Vector Storage: A Comprehensive Introduction
Vector Storage is a lightweight and efficient vector database designed to store document vectors within the browser's IndexedDB. Its primary function is to enable semantic similarity searches on text documents using vector embeddings. Semantic search, in this context, allows the system to understand the meaning and context of text documents and queries, providing users with more accurate and relevant search results. Vector Storage employs OpenAI embeddings to translate text documents into vectors and offers a user-friendly interface for searching similar documents based on cosine similarity.
Key Features
- Document Storage: Vector Storage cleverly manages document vectors within IndexedDB, ensuring they are organized and easily accessible.
- Semantic Search: Users can perform similarity searches on text documents, enhancing the relevancy of search results.
- Filtering Capabilities: The system allows users to filter search results according to metadata or text content, refining search outcomes.
- Efficient Storage Management: Automatically oversees storage size and removes the least recently used documents to maintain efficiency within space limits.
Understanding Cosine Similarity
Cosine similarity is a crucial component of Vector Storage, serving as a metric to gauge the likeness between two non-zero vectors in an inner product space. It is defined as the cosine of the angle between the vectors, with values ranging from -1 to 1. A value of 1 indicates complete similarity, 0 signifies no similarity, and -1 represents total dissimilarity.
In Vector Storage, cosine similarity helps measure the resemblance between document vectors and a query vector. This similarity score is calculated through the dot product of the vectors, divided by the product of their magnitudes.
LRU Mechanism
The Least Recently Used (LRU) mechanism is a vital part of managing storage size. It automatically purges documents when the storage exceeds a specified limit by sorting them by their hit counter in ascending order, followed by their timestamp. Documents with the lowest hit count and the oldest timestamps are removed first, keeping the storage size within the defined limits.
Installation Process
To install Vector Storage, use the following npm command:
npm i vector-storage
How to Use Vector Storage
Here's a basic example illustrating the use of the VectorStorage class:
import { VectorStorage } from "vector-storage";
// Create an instance of VectorStorage
const vectorStore = new VectorStorage({ openAIApiKey: "your-openai-api-key" });
// Add a text document to the store
await vectorStore.addText("The quick brown fox jumps over the lazy dog.", {
category: "example",
});
// Perform a similarity search
const results = await vectorStore.similaritySearch({
query: "A fast fox leaps over a sleepy hound.",
});
// Display the search results
console.log(results);
API Overview
VectorStorage Class
The VectorStorage class is the primary tool for managing document vectors within IndexedDB.

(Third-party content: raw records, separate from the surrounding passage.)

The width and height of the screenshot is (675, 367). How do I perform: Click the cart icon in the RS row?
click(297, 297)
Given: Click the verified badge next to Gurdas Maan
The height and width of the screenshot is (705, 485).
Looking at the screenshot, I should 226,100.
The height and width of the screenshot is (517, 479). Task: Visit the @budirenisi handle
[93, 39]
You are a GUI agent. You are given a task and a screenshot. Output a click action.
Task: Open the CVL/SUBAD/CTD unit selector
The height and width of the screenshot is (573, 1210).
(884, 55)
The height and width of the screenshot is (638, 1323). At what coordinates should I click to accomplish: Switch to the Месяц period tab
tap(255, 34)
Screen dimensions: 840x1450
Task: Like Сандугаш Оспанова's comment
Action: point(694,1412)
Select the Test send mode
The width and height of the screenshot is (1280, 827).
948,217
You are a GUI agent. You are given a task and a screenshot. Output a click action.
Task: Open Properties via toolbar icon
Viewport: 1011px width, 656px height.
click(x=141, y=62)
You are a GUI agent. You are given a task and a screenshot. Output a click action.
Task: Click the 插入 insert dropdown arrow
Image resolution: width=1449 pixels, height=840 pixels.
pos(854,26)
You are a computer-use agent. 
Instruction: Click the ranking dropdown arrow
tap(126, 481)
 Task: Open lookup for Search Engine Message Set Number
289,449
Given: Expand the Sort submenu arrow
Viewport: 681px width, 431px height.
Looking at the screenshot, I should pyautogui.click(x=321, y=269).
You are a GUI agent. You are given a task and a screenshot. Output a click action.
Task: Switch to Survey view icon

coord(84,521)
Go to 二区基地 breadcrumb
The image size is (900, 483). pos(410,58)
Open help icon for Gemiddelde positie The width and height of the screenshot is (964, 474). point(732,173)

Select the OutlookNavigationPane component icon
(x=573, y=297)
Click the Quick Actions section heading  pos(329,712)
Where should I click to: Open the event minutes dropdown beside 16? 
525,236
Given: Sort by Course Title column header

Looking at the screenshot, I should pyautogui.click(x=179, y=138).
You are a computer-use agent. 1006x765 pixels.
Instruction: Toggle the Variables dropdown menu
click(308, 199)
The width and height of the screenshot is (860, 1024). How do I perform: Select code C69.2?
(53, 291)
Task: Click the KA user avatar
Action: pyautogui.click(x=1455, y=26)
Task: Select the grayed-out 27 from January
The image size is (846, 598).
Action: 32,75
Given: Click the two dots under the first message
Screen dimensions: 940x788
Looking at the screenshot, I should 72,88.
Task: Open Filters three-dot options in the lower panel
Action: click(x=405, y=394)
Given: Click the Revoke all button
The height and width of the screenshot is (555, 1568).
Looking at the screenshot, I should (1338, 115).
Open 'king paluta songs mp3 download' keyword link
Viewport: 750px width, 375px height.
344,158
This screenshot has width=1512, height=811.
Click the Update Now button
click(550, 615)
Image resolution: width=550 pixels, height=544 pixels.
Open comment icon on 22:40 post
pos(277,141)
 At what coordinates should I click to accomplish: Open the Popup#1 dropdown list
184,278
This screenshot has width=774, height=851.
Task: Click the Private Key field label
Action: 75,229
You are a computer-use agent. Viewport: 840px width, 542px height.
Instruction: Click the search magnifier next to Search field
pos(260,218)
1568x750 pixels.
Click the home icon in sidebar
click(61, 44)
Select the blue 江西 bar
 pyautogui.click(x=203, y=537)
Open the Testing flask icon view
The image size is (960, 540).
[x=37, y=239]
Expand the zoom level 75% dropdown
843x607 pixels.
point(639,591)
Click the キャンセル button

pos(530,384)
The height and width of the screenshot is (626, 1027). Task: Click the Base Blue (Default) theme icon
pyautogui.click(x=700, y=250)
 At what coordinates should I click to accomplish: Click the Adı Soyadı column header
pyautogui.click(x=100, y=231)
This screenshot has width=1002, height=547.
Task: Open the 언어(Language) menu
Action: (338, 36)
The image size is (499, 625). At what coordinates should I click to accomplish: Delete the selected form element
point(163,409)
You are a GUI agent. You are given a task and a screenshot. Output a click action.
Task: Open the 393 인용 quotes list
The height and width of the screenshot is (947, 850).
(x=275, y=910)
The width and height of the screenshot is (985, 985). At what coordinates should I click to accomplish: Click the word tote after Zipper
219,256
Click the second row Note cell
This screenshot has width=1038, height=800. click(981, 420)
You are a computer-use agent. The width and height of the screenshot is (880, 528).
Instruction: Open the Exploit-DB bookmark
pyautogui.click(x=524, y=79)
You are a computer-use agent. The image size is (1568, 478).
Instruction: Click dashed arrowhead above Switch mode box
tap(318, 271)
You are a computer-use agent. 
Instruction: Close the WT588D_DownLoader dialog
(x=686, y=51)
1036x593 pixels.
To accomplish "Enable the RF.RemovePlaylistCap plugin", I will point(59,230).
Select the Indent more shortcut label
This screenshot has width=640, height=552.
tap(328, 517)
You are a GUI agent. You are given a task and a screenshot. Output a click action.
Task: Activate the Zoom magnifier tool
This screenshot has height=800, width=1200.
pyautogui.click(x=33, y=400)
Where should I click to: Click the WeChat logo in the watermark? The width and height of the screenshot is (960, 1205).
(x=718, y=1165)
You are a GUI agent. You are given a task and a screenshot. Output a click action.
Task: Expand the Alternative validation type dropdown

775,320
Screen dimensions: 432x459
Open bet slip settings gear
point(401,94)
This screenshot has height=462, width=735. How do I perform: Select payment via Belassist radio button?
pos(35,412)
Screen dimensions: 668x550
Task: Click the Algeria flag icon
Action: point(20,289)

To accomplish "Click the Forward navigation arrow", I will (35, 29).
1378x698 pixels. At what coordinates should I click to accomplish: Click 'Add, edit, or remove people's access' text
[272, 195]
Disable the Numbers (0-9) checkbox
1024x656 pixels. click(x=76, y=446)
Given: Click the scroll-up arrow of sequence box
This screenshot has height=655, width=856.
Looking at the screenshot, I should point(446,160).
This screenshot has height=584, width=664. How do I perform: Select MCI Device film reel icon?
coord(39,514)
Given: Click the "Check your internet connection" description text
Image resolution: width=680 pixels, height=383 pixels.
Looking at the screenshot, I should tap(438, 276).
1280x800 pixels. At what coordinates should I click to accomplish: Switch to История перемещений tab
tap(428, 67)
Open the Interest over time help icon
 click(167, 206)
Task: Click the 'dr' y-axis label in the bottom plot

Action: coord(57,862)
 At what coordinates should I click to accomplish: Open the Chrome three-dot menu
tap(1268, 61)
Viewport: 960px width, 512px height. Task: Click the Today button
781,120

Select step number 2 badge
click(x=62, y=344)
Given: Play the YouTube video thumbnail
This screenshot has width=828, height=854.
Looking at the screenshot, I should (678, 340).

Constructor: constructor(options: IVSOptions)
Creating an instance of VectorStorage requires an options
object with properties such as:
- openAIApiKey: Necessary for generating embeddings with OpenAI.
- maxSizeInMB: Optional maximum storage size (defaults to 2GB).
- debounceTime: Optional debounce time for saving to IndexedDB (defaults to 0).
- openaiModel: Optional model for generating embeddings (defaults to 'text-embedding-ada-002').
Core Methods
-
addText(text: string, metadata: object): Promise
Adds a single text document, returning the created document. -
addTexts(texts: string[], metadatas: object[]): Promise<IVSDocument[]>
Adds multiple documents, returning an array of created documents. -
similaritySearch(params: ISimilaritySearchParams): Promise<IVSDocument[]>
Conducts a similarity search, returning an array of matching documents.
Document Structure: IVSDocument Interface
The IVSDocument interface encapsulates a document's properties, which include:
- hits: The number of accesses for the document.
- metadata: Relevant metadata for filtering.
- text: The text content.
- timestamp: The addition timestamp.
- vectorMag: Vector magnitude.
- vector: Vector representation.
Contribution and Community
Contributions to Vector Storage are encouraged and welcome. Interested individuals can contribute by:
- Forking the GitHub repository.
- Cloning the fork to their local machine.
- Creating a branch for changes.
- Committing changes to the branch.
- Pushing changes to the GitHub fork.
- Opening a pull request to the main repository.
All contributors should ensure their code aligns with the project's style standards and passes all tests before submitting a pull request. Feedback, bug reports, and improvement suggestions can be submitted via issues on GitHub.
Licensing
Vector Storage is distributed under the MIT License, ensuring an open and collaborative environment for its development and use. For full license details, refer to the LICENSE file in the project's repository.